Montparnasse et le Boeuf-sur-le-Toit

Dans son roman autobiographique Tendre naufrage, Vercors évoqua un autre quartier de Paris, à la page 22:

Elle s'appelait Clémence et si tout de suite je vous parle d'elle, c'est parce que c'est avec elle que tout commence. Il la remarque, elle lui sourit, ils ont bientôt fait de se lier et sans doute, de nos jours, n'auraient-ils pas tardé à coucher ensemble. Mais en ce temps, dans cette première moitié des années vingt, c'était très mal vu encore et pas du tout du genre ni d'elle, ni de lui, du genre de la société « bien élevée » qui était la leur. Une jeune fille était encore censée venir vierge au mariage. C'est par abus que l'on désigne cette période sous le nom récent des « années folles », elles n'étaient telles que pour un tout petit groupe de gens gravitant autour de Montparnasse et du Boeuf-sur-le-Toit, dans le sillage de Jean Cocteau et des surréalistes. Mais ces moeurs échevelées n'avaient guère débordé ce milieu très restreint.

Le quartier Montparnasse, principalement dans le 14e arrondissement (avec une partie touchant le 6e), est proche géographiquement de Saint-Germain-des-Prés. Le Boeuf-sur-le-Toit était un cabaret historique, très célèbre dans les années 1920, un lieu de rencontre des artistes, poètes, musiciens, intellectuels. Son nom vient d’un morceau de Darius Milhaud (« O Boi no Telhado », littéralement « le bœuf sur le toit »). Situé dans le 8e arrondissement, il a marqué l’histoire culturelle de Paris et était le symbole des « Années folles ».

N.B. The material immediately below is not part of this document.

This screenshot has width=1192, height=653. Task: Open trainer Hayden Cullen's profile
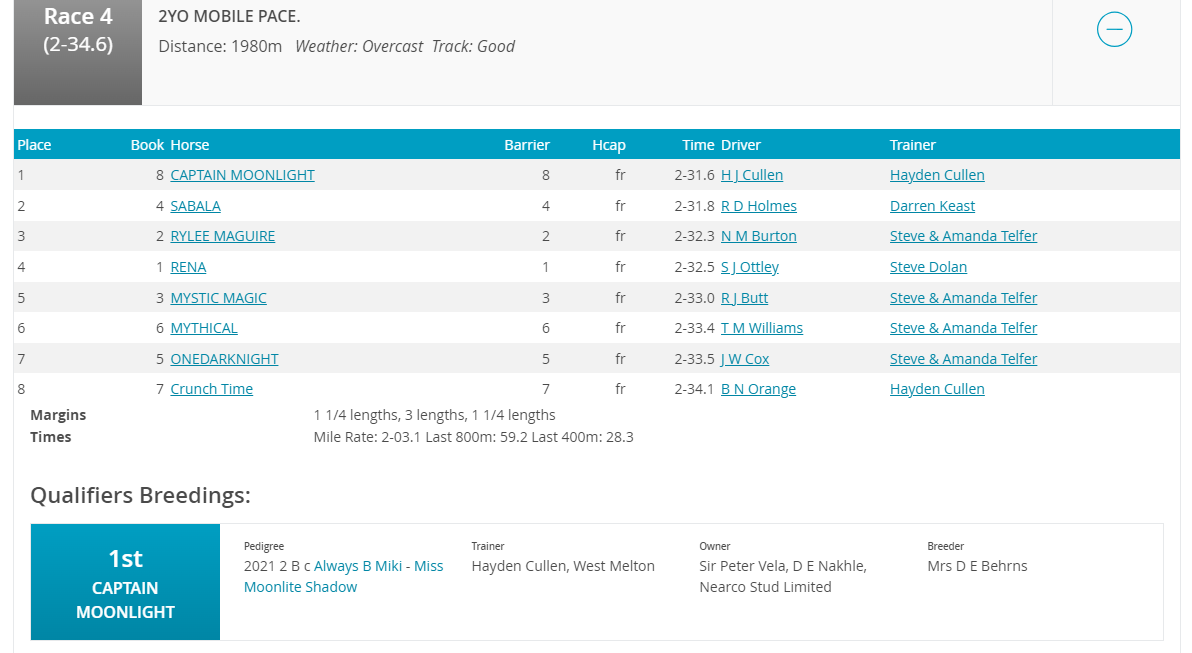point(937,174)
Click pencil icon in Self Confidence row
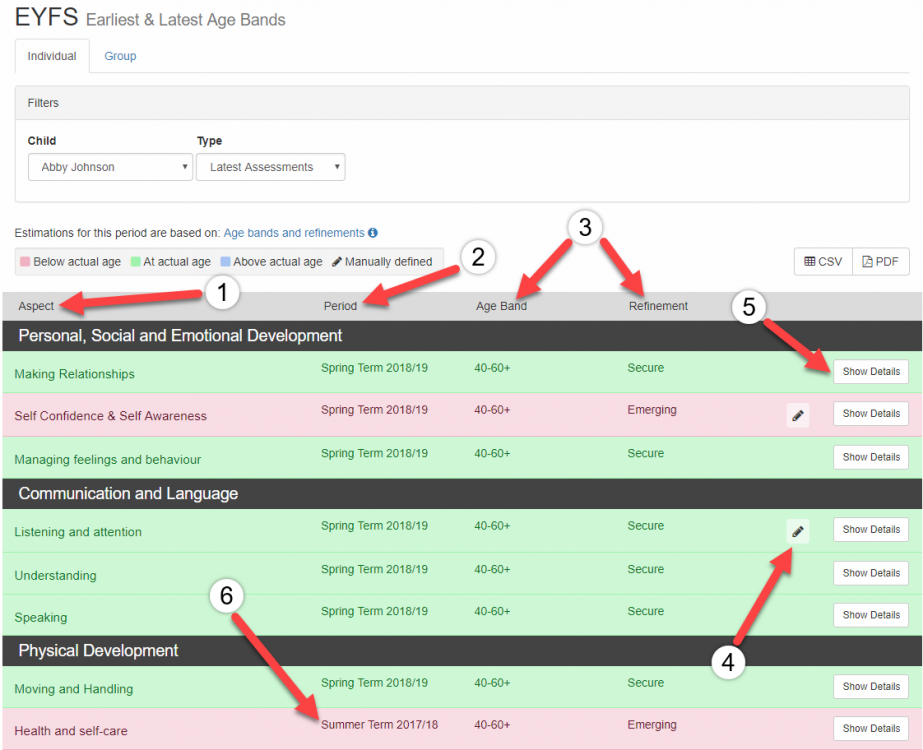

Vercors relate donc ses quartiers privilégiés de Paris au cours de sa jeunesse. Dans ce passage, il montre à quel point il était éloigné des artistes libérés sur le plan des moeurs. La dimension intellectuelle et artistique l'attirait en ces lieux, mais pas ce que son éducation puritaine réprouvait. Mais ceux qui connaissent bien la vie de Vercors à travers mes divers articles ne seront pas surpris.